**Exercise aim:** State how many lines in the listing below hold "logo", with no other words.

**Supplied entries:**
>>>

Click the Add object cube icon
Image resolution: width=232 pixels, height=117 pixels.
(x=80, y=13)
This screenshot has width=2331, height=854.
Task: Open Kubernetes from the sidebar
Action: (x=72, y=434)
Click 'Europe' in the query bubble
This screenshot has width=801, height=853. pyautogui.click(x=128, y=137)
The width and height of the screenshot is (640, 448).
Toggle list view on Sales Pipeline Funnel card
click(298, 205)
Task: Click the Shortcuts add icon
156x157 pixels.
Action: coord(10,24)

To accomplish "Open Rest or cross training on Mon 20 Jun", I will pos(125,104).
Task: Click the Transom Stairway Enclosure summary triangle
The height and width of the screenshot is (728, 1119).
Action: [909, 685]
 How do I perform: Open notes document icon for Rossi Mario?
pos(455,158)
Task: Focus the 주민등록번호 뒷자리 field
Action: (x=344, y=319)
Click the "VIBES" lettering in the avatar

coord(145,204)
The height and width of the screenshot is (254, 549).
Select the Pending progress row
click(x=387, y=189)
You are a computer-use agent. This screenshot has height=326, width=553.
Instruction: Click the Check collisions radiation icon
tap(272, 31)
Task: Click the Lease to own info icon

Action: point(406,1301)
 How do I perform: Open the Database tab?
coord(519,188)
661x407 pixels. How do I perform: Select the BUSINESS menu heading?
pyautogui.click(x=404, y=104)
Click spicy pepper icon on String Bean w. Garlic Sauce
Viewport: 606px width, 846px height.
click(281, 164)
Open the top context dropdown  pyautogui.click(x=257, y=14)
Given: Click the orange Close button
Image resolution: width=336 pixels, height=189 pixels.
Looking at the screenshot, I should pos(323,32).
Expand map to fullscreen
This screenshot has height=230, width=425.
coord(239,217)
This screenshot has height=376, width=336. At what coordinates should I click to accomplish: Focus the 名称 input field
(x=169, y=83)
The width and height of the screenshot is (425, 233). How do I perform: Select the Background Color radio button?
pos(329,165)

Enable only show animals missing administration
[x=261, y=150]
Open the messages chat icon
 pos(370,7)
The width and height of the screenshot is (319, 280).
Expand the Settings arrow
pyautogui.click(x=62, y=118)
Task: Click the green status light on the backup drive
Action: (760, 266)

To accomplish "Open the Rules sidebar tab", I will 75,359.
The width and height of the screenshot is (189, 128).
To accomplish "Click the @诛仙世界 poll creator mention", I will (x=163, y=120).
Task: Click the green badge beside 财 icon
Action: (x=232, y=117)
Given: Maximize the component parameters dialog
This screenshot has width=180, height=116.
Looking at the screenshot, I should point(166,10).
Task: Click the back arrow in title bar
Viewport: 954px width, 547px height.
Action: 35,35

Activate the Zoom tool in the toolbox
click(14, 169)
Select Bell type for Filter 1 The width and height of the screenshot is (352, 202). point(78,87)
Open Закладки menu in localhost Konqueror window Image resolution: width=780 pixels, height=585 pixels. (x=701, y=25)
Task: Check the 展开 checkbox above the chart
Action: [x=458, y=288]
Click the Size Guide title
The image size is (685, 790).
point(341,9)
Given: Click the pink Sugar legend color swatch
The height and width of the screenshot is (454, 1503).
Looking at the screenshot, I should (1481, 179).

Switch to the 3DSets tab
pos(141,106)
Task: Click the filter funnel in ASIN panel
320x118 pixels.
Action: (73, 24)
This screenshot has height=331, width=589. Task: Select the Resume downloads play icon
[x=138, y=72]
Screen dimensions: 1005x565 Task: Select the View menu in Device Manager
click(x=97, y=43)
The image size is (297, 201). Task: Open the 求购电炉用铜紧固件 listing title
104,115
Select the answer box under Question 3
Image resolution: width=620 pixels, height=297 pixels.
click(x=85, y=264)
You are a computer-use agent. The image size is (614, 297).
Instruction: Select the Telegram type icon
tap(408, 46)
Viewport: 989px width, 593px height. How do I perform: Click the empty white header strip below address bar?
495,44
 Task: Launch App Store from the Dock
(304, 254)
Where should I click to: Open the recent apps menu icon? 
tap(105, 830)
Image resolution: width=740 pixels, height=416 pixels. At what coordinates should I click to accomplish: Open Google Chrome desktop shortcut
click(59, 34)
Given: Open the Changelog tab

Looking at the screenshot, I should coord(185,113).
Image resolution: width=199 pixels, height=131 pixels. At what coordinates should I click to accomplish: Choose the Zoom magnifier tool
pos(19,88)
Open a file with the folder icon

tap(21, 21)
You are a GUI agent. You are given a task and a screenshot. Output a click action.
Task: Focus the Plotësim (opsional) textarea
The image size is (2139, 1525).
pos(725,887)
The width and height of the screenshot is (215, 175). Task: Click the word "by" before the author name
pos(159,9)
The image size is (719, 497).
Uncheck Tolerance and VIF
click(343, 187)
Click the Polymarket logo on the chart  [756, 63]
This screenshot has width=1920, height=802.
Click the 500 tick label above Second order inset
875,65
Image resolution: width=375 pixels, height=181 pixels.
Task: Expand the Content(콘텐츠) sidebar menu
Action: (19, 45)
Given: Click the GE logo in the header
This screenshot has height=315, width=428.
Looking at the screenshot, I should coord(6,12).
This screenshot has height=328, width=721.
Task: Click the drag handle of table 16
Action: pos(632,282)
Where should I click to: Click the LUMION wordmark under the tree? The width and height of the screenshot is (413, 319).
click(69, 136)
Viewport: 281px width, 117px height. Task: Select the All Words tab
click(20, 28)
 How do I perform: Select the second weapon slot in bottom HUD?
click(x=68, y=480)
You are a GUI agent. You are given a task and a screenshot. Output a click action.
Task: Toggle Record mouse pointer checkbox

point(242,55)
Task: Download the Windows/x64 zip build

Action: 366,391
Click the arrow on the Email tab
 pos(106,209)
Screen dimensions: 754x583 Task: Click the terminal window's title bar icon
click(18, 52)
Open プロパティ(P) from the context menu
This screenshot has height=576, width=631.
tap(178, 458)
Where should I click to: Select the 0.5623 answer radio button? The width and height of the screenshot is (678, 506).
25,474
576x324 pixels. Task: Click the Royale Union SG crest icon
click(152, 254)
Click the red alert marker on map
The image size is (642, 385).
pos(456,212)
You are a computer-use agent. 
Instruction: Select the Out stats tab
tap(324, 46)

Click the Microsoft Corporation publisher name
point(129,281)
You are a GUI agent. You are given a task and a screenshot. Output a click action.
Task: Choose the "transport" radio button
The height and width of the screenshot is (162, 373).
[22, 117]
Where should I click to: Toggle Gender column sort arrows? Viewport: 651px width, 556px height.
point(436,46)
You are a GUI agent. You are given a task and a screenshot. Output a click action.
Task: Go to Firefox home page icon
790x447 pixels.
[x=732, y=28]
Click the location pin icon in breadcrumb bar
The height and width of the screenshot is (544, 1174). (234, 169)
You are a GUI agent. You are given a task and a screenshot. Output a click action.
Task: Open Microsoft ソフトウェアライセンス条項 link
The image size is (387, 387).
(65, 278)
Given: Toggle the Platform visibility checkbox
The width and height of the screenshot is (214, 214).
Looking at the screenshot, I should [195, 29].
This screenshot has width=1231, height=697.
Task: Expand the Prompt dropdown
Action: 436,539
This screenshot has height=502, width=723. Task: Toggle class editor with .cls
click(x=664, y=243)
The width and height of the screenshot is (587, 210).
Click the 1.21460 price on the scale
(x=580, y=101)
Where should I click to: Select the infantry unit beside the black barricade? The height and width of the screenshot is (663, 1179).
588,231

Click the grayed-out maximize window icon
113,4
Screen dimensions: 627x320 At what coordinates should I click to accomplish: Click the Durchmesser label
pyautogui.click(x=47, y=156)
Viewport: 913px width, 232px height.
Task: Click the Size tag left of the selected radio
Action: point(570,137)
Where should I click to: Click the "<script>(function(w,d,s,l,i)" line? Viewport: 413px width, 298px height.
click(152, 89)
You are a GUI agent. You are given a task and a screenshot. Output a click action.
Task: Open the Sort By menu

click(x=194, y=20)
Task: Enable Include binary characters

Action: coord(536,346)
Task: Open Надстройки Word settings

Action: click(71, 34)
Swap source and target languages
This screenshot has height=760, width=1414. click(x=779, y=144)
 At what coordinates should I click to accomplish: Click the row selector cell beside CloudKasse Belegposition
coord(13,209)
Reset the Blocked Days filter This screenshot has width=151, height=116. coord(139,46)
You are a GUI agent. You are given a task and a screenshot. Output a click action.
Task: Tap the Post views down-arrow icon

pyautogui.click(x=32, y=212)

<<<

**Your solution:** 2